I am trying to scrape some data off this webpage and having some trouble doing so. I would like to only obtain 3 node data, 1 for Team Name, 1 for points, and 1 for position. So an example of the console output would like similar to this:
Uta 23.52 Centers
Uta 29.22 Power Forwards
Uta 29.86 Point Guards
Uta 26.22 Small Forward
Uta 26.61 Shooting Guard
I have devised the code below but the foreach loops are duplicating the data, seems to be assigning each value to each position,to each point etc. Any help would be greatly appreciated!
private void button1_Click(object sender, EventArgs e)
{
try
{
var doc = new HtmlWeb().Load("https://www.sportingcharts.com/nba/defense-vs-position/");
HtmlAgilityPack.HtmlNodeCollection teams = doc.DocumentNode.SelectNodes("//div[@class='col col-md-3']//tr/td[2]");
HtmlAgilityPack.HtmlNodeCollection points = doc.DocumentNode.SelectNodes(".//div[@class='col col-md-3']//tr/td[3]");
HtmlAgilityPack.HtmlNodeCollection positions = doc.DocumentNode.SelectNodes(".//div[@class='col col-md-3']//span[1]");
List<Record> lstRecords = new List<Record>();
foreach (HtmlAgilityPack.HtmlNode teamnode in teams)
{
foreach (HtmlAgilityPack.HtmlNode pointsnode in points)
{
foreach (HtmlAgilityPack.HtmlNode positionnode in positions)
Console.WriteLine(teamnode.InnerText + ' ' + pointsnode.InnerText + ' ' + positionnode.InnerText);
}
}
}
catch { }
}
Your main problem is the approach with the foreach, what you are telling your code is for each team, give me all the points, and for each point give me all the positions. Since the team points and the points are the same my approach will be done with for, where it gets tricky is with the positions, but again, you know that every position only has 30 rows.

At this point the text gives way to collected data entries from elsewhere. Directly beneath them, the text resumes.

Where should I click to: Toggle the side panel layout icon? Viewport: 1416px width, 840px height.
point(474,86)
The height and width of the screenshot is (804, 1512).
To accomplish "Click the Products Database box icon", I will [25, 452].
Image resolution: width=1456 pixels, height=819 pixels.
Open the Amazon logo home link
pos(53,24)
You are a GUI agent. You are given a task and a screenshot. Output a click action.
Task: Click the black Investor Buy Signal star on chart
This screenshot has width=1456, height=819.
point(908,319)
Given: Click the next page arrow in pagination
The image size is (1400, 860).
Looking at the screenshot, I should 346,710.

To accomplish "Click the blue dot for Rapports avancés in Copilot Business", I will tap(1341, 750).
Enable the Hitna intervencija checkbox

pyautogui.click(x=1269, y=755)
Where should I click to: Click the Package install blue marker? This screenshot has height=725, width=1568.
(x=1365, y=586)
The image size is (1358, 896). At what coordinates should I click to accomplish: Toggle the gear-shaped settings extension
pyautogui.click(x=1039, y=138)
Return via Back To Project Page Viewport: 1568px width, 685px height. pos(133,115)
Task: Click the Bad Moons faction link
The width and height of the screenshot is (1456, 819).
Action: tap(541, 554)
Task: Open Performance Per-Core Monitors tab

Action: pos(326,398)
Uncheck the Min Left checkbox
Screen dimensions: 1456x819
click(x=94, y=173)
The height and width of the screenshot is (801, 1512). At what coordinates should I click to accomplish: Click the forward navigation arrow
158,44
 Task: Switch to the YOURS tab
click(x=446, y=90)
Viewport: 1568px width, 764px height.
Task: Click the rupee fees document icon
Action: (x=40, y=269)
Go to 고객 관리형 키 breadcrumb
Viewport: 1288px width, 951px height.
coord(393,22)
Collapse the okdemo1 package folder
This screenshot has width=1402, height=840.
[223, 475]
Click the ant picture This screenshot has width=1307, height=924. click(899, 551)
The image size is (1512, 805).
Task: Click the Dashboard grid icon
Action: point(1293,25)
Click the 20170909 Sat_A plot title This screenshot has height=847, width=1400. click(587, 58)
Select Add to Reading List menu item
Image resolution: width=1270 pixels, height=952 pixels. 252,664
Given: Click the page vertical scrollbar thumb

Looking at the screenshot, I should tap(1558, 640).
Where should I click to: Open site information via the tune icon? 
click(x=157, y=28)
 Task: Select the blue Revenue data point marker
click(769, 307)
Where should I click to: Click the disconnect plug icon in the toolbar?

var doc = new HtmlWeb().Load("https://www.sportingcharts.com/nba/defense-vs-position/");
HtmlAgilityPack.HtmlNodeCollection teams = doc.DocumentNode.SelectNodes("//div[@class='col col-md-3']//tr/td[2]");
HtmlAgilityPack.HtmlNodeCollection points = doc.DocumentNode.SelectNodes(".//div[@class='col col-md-3']//tr/td[3]");
HtmlAgilityPack.HtmlNodeCollection positions = doc.DocumentNode.SelectNodes(".//div[@class='col col-md-3']//span[1]");
string[] positions_aux = positions.Where(x => x.InnerText.Length >= 6).Select(y => y.InnerText).ToArray();
for (int i = 0; i < teams.Count - 1; i++)
{
var aux = i / 30;
Console.WriteLine(teams[i].InnerText + ' ' + points[i].InnerText + ' ' + positions_aux[aux]);
}